The spatial heterogeneity of the regeneration process can further be explained through the ratio between the number of one-year-old and older seedlings (Figure 5). An increase in the canopy resulted in a higher prevalence of one-year-old seedlings. In a very dense canopy, the ratio of one-year-old to older seedlings was 70:30%, while in the canopy openings, it amounted to 12:88% (Figure 5).
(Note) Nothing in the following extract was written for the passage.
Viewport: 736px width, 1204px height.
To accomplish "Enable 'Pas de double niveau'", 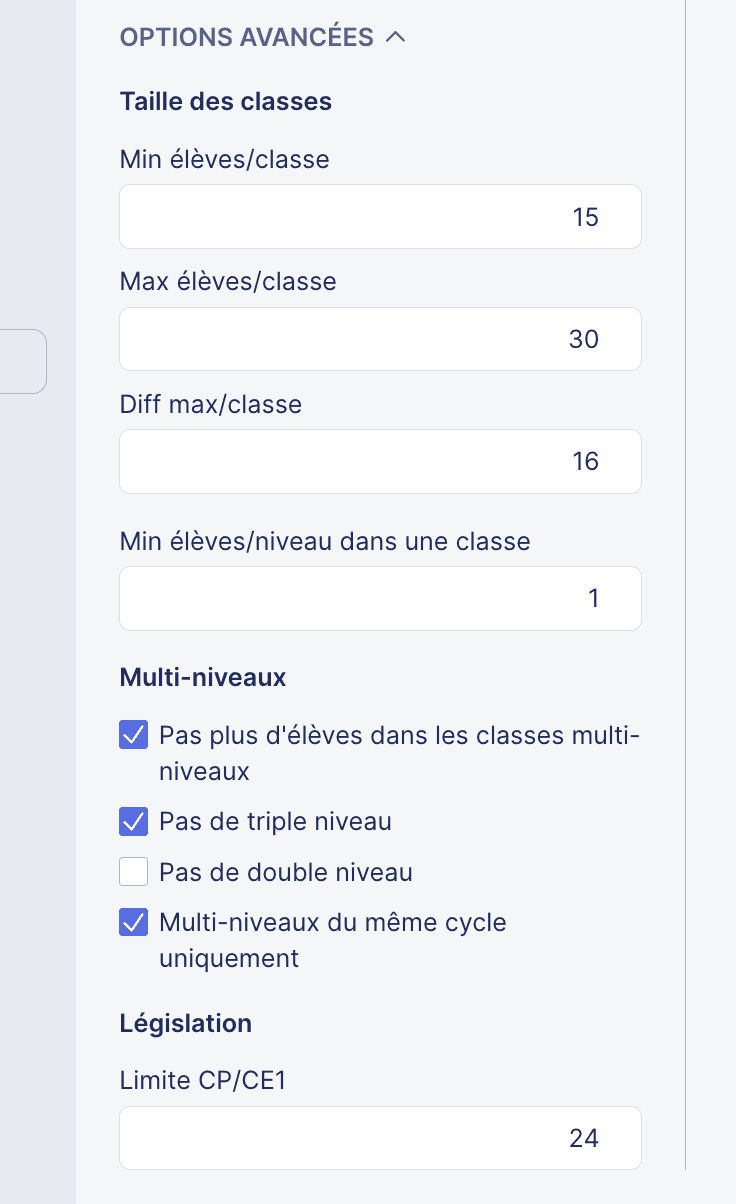I will [133, 871].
Figure 5. PCA analysis of relationships beetwen stand parameters (N_trees, Gmax20%_trees, hmax20%_trees, Canopy), regeneration layer (N_seedlings, N_1_year_old, N_total, dmax, hmax, lmax, Ground_vegetation) and research plot attributes (Slope, Stoniness).
3.3 Seedling growth
Similarly to presence, the spatial heterogeneity of the growth characteristics of beech seedlings is clearly evident in the studied stands. PCA analysis reveals a positive correlation between the main seedling growth parameters, i.e., maximum diameter at root collar (dmax), maximum height (hmax) and maximum height increment (lmax) of the seedlings and the structural stand parameters as represented by basal area (Gmax20%_trees) and the height of the largest 20% of trees (hmax20%_trees) (Figure 5). In contrast, there is a pronounced negative correlation between the same parameters of seedling growth and ecological factors (slope, stoniness), as well as structural stand parameters (canopy, number of trees) (Figure 5). Furthermore, a positive correlation is evident between the aforementioned growth parameters and the number of seedlings, observed through the total value or independent number of one-year-old and older seedlings (Figure 5).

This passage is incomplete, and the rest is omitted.